Selected excerpt
☆ ☆ ☆ ☆ ☆
There is also a spectrum of views on future UK subsidy control policy. At one end is a tabula rasa vision in which subsidies below a given threshold are considered not to cause harm; above this amount, awarding bodies interpret the key principles and enforcement is through the courts in the event of complaints. Under this view regional aid maps, definitions of SMEs and eligible costs etc would all be irrelevant. At the other end, a pragmatic continuity approach could see the UK ‘rebadging’ aspects of EU State aid policy, using an adapted GBER; a subsidy authority would assess subsidies exceeding the ‘safe harbour’ threshold based on the six principles.

While this debate plays out, and the UK and devolved governments ponder the consultation and responses to it, three wider issues and questions merit reflection.

First, how troublesome have the State aid rules really been for UK policymakers? State aid control has rarely been controversial in the UK which has been one of the Commission’s staunchest supporters in this area. The UK has spent less and has had fewer recovery orders than comparable Member States. While the rules have doubtless been extremely irksome at times, there is scant evidence that they have been a major constraint on policy designs and objectives. The UK has paid a high price in additional trade friction to ‘go solo’ on subsidies. Will this new-found freedom be worth it?
☆ ☆ ☆ ☆ ☆
Parts of the exercise
**a.** Quote the passage on UK subsidy control policy in full, word for word.
**b.** Convert the listing into a two-column CSV with the headers instruction and coordinates, one row per entry, putting each entry's text and its answer in separate quoted fields and replacing line breaks with spaces. Omit the pictures.
The listing below has no connection to the passage on UK subsidy control.

[Element and text position data]
☆ ☆ ☆ ☆ ☆
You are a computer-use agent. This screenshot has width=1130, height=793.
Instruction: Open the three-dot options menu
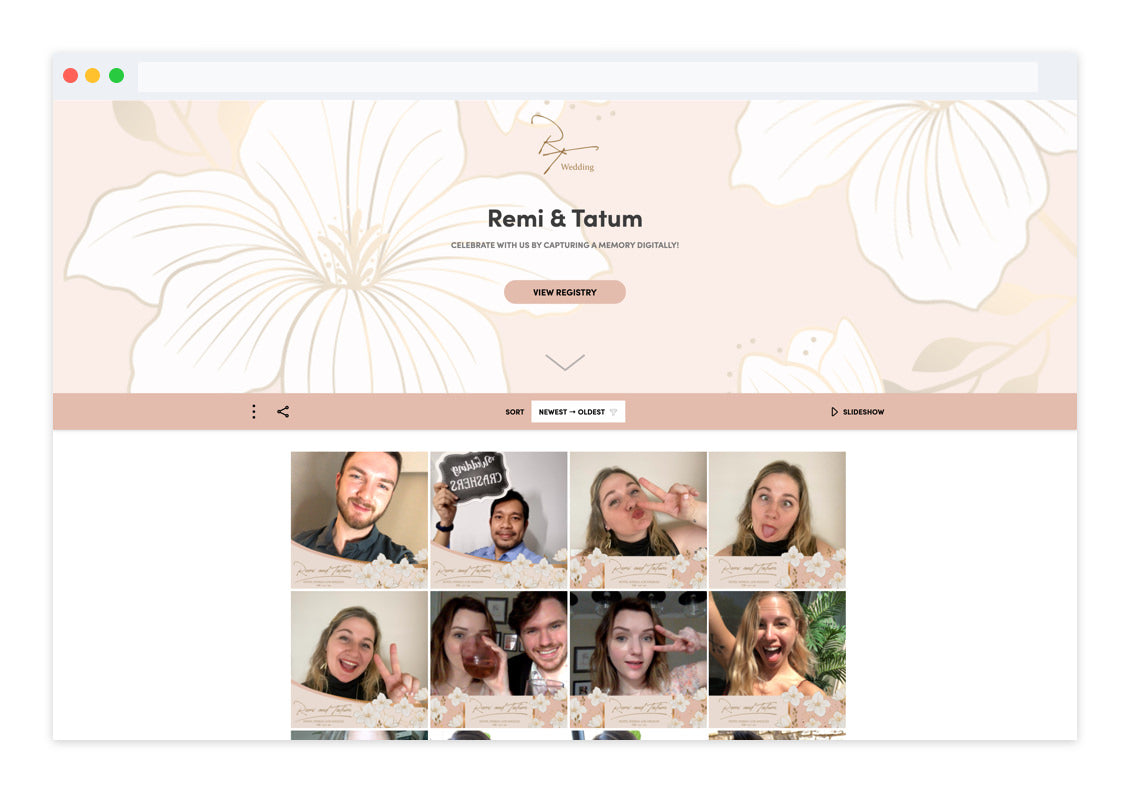coord(253,411)
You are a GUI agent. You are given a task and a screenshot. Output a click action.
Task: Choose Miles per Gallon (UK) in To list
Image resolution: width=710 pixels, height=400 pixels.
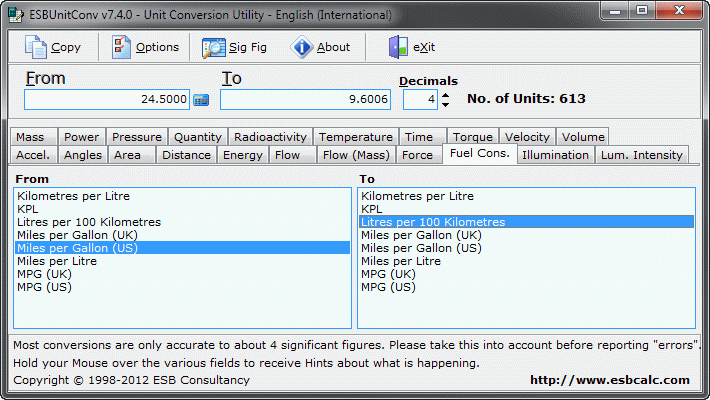[x=420, y=235]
☆ ☆ ☆ ☆ ☆
Written answers
**a.**
There is also a spectrum of views on future UK subsidy control policy. At one end is a tabula rasa vision in which subsidies below a given threshold are considered not to cause harm; above this amount, awarding bodies interpret the key principles and enforcement is through the courts in the event of complaints. Under this view regional aid maps, definitions of SMEs and eligible costs etc would all be irrelevant. At the other end, a pragmatic continuity approach could see the UK ‘rebadging’ aspects of EU State aid policy, using an adapted GBER; a subsidy authority would assess subsidies exceeding the ‘safe harbour’ threshold based on the six principles.

While this debate plays out, and the UK and devolved governments ponder the consultation and responses to it, three wider issues and questions merit reflection.

First, how troublesome have the State aid rules really been for UK policymakers? State aid control has rarely been controversial in the UK which has been one of the Commission’s staunchest supporters in this area. The UK has spent less and has had fewer recovery orders than comparable Member States. While the rules have doubtless been extremely irksome at times, there is scant evidence that they have been a major constraint on policy designs and objectives. The UK has paid a high price in additional trade friction to ‘go solo’ on subsidies. Will this new-found freedom be worth it?

**b.**
instruction,coordinates
"You are a computer-use agent. This screenshot has width=1130, height=793. Instruction: Open the three-dot options menu","coord(253,411)"
"You are a GUI agent. You are given a task and a screenshot. Output a click action. Task: Choose Miles per Gallon (UK) in To list Image resolution: width=710 pixels, height=400 pixels.","[x=420, y=235]"